We've found the minimizing $ \theta $, and as expected, it is between 14 and 15. We denote the $ \theta $ that minimizes the loss $ \hat{\theta} $. Thus, for the dataset $ \textbf{y} = [11, 12, 15, 17, 18] $ and the MSE loss function:

$$ \hat{\theta} = 14.6 $$

If we happen to compute the mean of the data values, we notice a curious equivalence:

$$ \text{mean} (\textbf{y}) = \hat{\theta} = 14.6 $$

The Minimizing Value of the Mean Squared Error¶

As it turns out, the equivalence above is no mere coincidence; the average of the data values always produces $ \hat{\theta} $, the $ \theta $ that minimizes the MSE loss.

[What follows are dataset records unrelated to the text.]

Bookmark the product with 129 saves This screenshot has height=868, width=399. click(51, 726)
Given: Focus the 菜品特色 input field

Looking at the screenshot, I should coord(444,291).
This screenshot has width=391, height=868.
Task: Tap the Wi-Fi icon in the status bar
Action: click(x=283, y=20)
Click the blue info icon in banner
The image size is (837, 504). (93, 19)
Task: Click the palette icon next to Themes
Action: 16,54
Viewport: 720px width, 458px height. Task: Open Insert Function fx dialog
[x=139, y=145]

To show this, we take the derivative of our loss function once more. Instead of plugging in points, we leave the $ y_i $ terms intact to generalize to other datasets.

$$ \begin{aligned} L(\theta, \textbf{y}) &= \frac{1}{n} \sum_{i = 1}^{n}(y_i - \theta)^2\\ \frac{\partial}{\partial \theta} L(\theta, \textbf{y}) &= \frac{1}{n} \sum_{i = 1}^{n} -2(y_i - \theta) \\ &= -\frac{2}{n} \sum_{i = 1}^{n} (y_i - \theta) \\ \end{aligned} $$

Since we did not substitute in specific values for $ y_i $, this equation can be used with any dataset with any number of points.

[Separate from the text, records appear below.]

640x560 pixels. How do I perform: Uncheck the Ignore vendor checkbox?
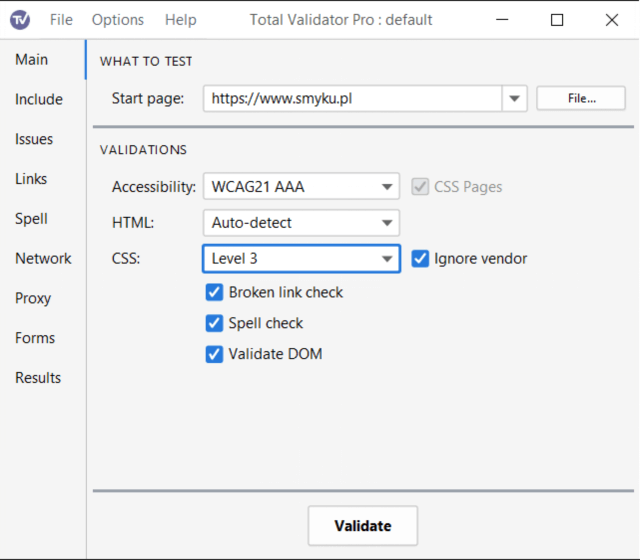click(x=421, y=259)
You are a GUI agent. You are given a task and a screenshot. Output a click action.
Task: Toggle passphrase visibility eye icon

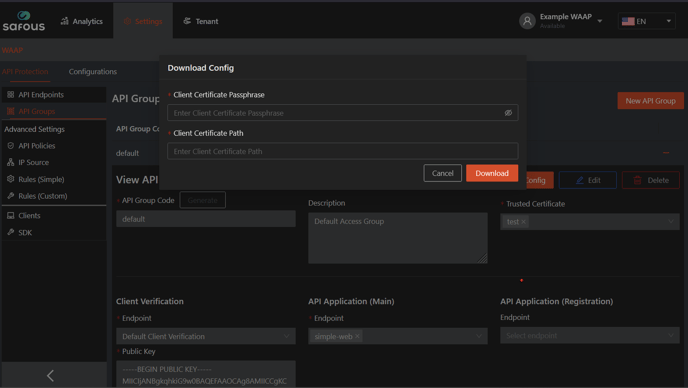[508, 113]
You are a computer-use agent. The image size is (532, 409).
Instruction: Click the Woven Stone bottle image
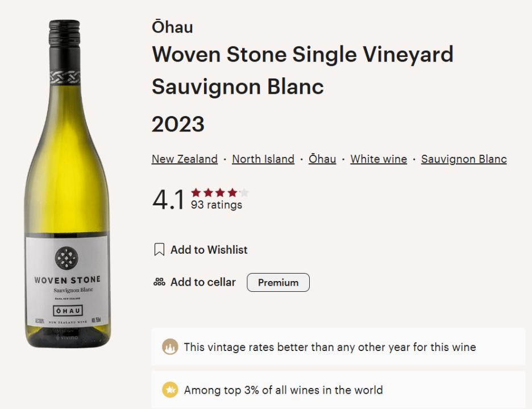click(x=68, y=183)
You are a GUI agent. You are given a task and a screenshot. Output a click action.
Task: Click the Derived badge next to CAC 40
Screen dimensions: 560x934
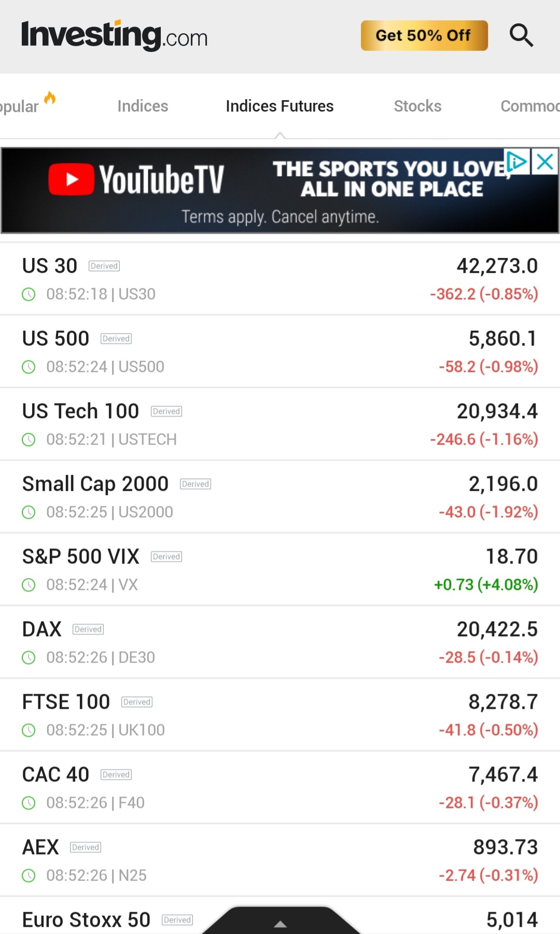pyautogui.click(x=116, y=775)
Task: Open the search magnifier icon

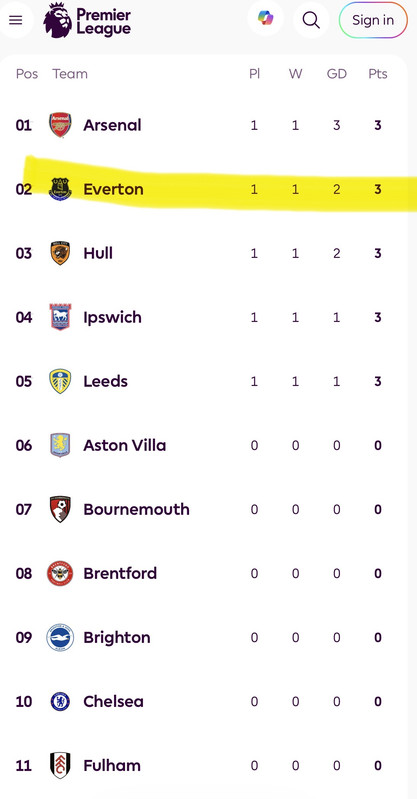Action: (311, 20)
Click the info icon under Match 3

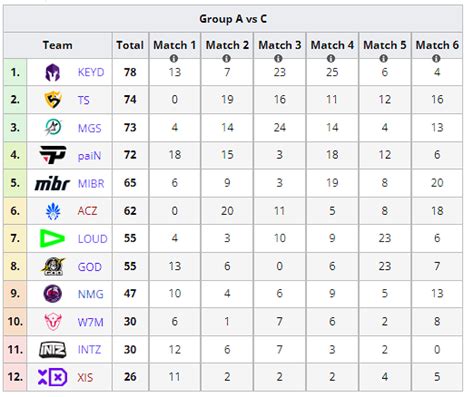coord(278,59)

Now, we set the derivative equal to zero and solve for $ \theta $ to find the minimizing value of $ \theta $ as before:

$$ \begin{aligned} -\frac{2}{n} \sum_{i = 1}^{n} (y_i - \theta) &= 0 \\ \sum_{i = 1}^{n} (y_i - \theta) &= 0 \\ \sum_{i = 1}^{n} y_i - \sum_{i = 1}^{n} \theta &= 0 \\ \sum_{i = 1}^{n} \theta &= \sum_{i = 1}^{n} y_i \\ n \cdot \theta &= y_1 + \ldots + y_n \\ \theta &= \frac{y_1 + \ldots + y_n}{n} \\ \hat \theta = \theta &= \text{mean} (\textbf{y}) \end{aligned} $$

Lo and behold, we see that there is a single value of $ \theta $ that gives the least MSE no matter what the dataset is. For the mean squared error, we know that $ \hat{\theta} $ is the mean of the dataset values.

Back to the Original Dataset¶

We no longer have to test out different values of $ \theta $ as we did before. We can compute the mean tip percentage in one go:

Summary¶

We have introduced a constant model, a model that outputs the same number for all entries in the dataset.

A loss function $ L(\theta, \textbf{y}) $ measures how well a given value of $ \theta $ fits the data. In this section, we introduce the mean squared error loss function and showed that $ \hat{\theta} = \text{mean}(\textbf{y}) $ for the constant model.

The steps we took in this section apply to many modeling scenarios:

1. Select a model.
2. Select a loss function.
3. Fit the model by minimizing the loss.

In this book, all of our modeling techniques expand upon one or more of these steps. We introduce new models (1), new loss functions (2), and new techniques for minimizing loss (3).